* **Your task**:
Look below for the line with "Collapse the kimyoungkook92 comment thread", then repeat it and all lines after it, exactly, minus any pictures.

* **Collected data entries**:
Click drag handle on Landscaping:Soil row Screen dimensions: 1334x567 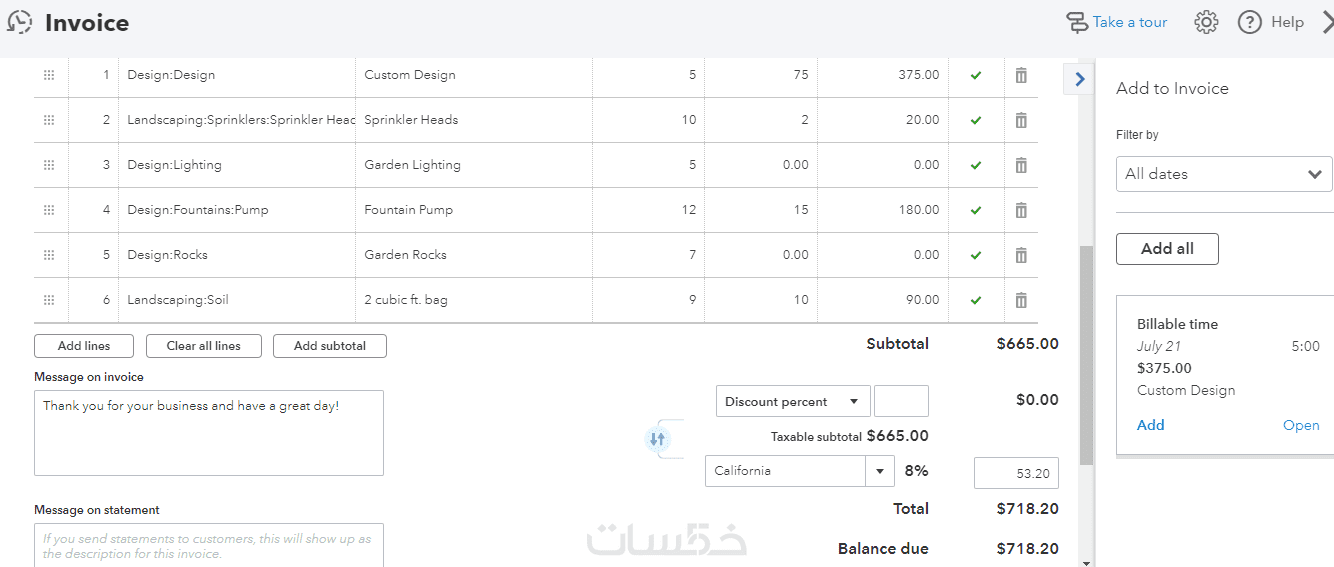(x=49, y=300)
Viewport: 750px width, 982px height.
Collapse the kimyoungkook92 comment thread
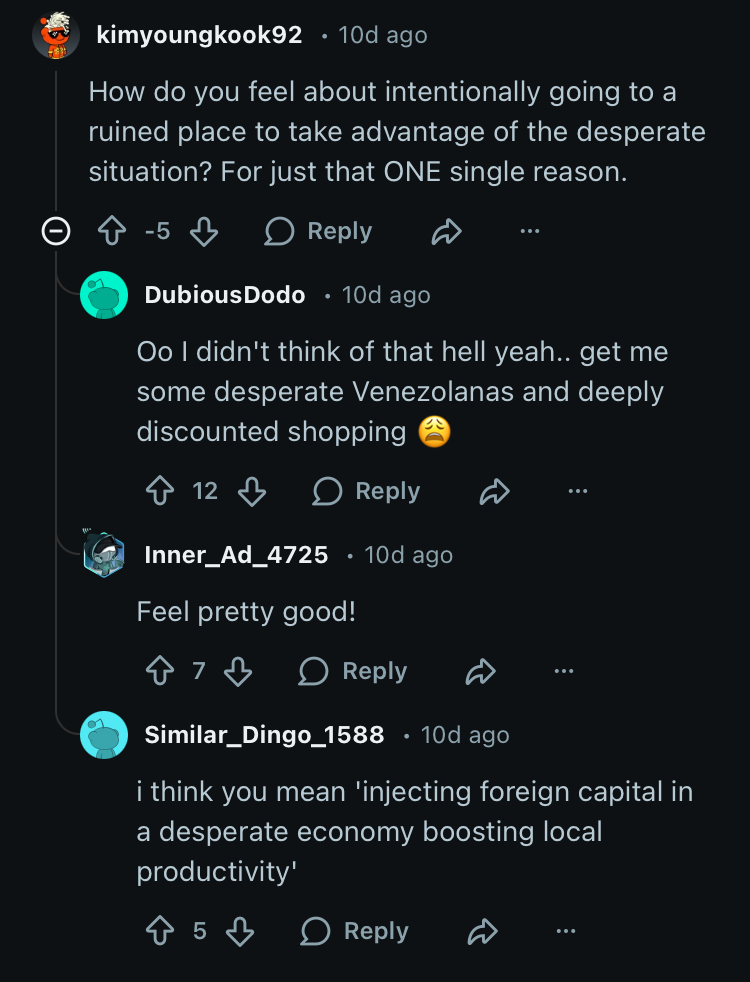click(56, 232)
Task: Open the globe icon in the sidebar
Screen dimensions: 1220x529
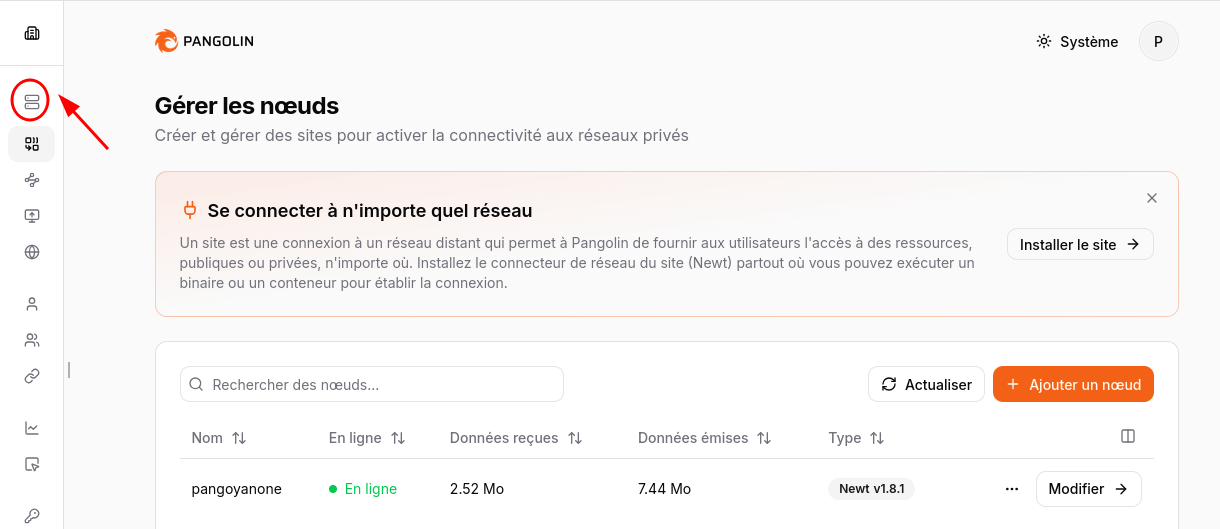Action: point(32,252)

* **Solution to the problem**:
Collapse the kimyoungkook92 comment thread
click(56, 232)
Task: Open the globe icon in the sidebar
Screen dimensions: 1220x529
Action: point(32,252)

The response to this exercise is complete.